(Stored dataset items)
------------------------------

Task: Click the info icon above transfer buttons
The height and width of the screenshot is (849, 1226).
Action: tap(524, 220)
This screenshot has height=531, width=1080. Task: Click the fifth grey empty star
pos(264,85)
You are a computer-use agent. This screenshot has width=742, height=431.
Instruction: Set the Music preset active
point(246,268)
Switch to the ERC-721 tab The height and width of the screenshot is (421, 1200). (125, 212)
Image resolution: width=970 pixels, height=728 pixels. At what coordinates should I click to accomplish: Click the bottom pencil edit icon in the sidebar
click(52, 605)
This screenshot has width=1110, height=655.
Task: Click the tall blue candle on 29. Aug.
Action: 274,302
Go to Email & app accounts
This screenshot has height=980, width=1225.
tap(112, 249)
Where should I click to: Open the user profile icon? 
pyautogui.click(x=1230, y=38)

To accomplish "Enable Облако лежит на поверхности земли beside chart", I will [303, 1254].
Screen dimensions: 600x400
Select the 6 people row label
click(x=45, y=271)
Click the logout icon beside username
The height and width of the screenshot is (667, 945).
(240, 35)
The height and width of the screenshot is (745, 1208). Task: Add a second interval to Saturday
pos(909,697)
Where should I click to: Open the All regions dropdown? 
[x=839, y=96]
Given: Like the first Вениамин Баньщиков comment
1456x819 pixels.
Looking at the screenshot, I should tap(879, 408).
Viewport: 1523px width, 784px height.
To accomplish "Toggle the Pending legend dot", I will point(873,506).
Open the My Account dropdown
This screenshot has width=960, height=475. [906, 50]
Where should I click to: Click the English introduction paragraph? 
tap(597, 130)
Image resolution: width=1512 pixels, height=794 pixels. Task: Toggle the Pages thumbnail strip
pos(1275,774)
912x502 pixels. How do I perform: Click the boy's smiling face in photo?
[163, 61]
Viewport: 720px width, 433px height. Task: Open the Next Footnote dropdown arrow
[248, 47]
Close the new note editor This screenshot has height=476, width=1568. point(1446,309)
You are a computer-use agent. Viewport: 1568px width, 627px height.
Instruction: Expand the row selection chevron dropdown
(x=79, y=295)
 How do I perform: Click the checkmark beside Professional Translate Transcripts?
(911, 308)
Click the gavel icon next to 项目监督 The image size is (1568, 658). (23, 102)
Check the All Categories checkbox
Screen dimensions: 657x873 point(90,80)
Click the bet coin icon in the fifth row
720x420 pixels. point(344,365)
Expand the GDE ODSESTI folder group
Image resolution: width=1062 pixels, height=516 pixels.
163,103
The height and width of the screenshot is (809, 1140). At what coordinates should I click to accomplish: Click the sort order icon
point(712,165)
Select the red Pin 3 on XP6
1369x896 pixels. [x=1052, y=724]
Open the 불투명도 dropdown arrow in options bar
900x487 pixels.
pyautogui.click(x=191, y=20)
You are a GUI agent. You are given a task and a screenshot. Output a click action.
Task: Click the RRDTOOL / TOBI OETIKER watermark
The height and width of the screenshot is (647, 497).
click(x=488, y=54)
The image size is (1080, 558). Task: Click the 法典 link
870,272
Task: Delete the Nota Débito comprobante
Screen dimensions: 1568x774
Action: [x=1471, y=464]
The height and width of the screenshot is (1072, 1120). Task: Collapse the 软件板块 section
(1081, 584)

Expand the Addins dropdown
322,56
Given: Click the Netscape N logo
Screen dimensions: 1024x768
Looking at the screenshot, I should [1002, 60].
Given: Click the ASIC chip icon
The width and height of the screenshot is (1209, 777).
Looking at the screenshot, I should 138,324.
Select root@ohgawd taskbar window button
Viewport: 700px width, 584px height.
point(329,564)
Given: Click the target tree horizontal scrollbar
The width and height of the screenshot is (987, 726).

------------------------------

Copy each line exactly, beginning at the one with "912x502 pixels. How" and stopping after the last line of the entries. Include nothing else.

912x502 pixels. How do I perform: Click the boy's smiling face in photo?
[163, 61]
Viewport: 720px width, 433px height. Task: Open the Next Footnote dropdown arrow
[248, 47]
Close the new note editor This screenshot has height=476, width=1568. point(1446,309)
You are a computer-use agent. Viewport: 1568px width, 627px height.
Instruction: Expand the row selection chevron dropdown
(x=79, y=295)
 How do I perform: Click the checkmark beside Professional Translate Transcripts?
(911, 308)
Click the gavel icon next to 项目监督 The image size is (1568, 658). (23, 102)
Check the All Categories checkbox
Screen dimensions: 657x873 point(90,80)
Click the bet coin icon in the fifth row
720x420 pixels. point(344,365)
Expand the GDE ODSESTI folder group
Image resolution: width=1062 pixels, height=516 pixels.
163,103
The height and width of the screenshot is (809, 1140). At what coordinates should I click to accomplish: Click the sort order icon
point(712,165)
Select the red Pin 3 on XP6
1369x896 pixels. [x=1052, y=724]
Open the 불투명도 dropdown arrow in options bar
900x487 pixels.
pyautogui.click(x=191, y=20)
You are a GUI agent. You are given a task and a screenshot. Output a click action.
Task: Click the RRDTOOL / TOBI OETIKER watermark
The height and width of the screenshot is (647, 497).
click(x=488, y=54)
The image size is (1080, 558). Task: Click the 法典 link
870,272
Task: Delete the Nota Débito comprobante
Screen dimensions: 1568x774
Action: [x=1471, y=464]
The height and width of the screenshot is (1072, 1120). Task: Collapse the 软件板块 section
(1081, 584)

Expand the Addins dropdown
322,56
Given: Click the Netscape N logo
Screen dimensions: 1024x768
Looking at the screenshot, I should [1002, 60].
Given: Click the ASIC chip icon
The width and height of the screenshot is (1209, 777).
Looking at the screenshot, I should 138,324.
Select root@ohgawd taskbar window button
Viewport: 700px width, 584px height.
point(329,564)
Given: Click the target tree horizontal scrollbar
The width and height of the screenshot is (987, 726).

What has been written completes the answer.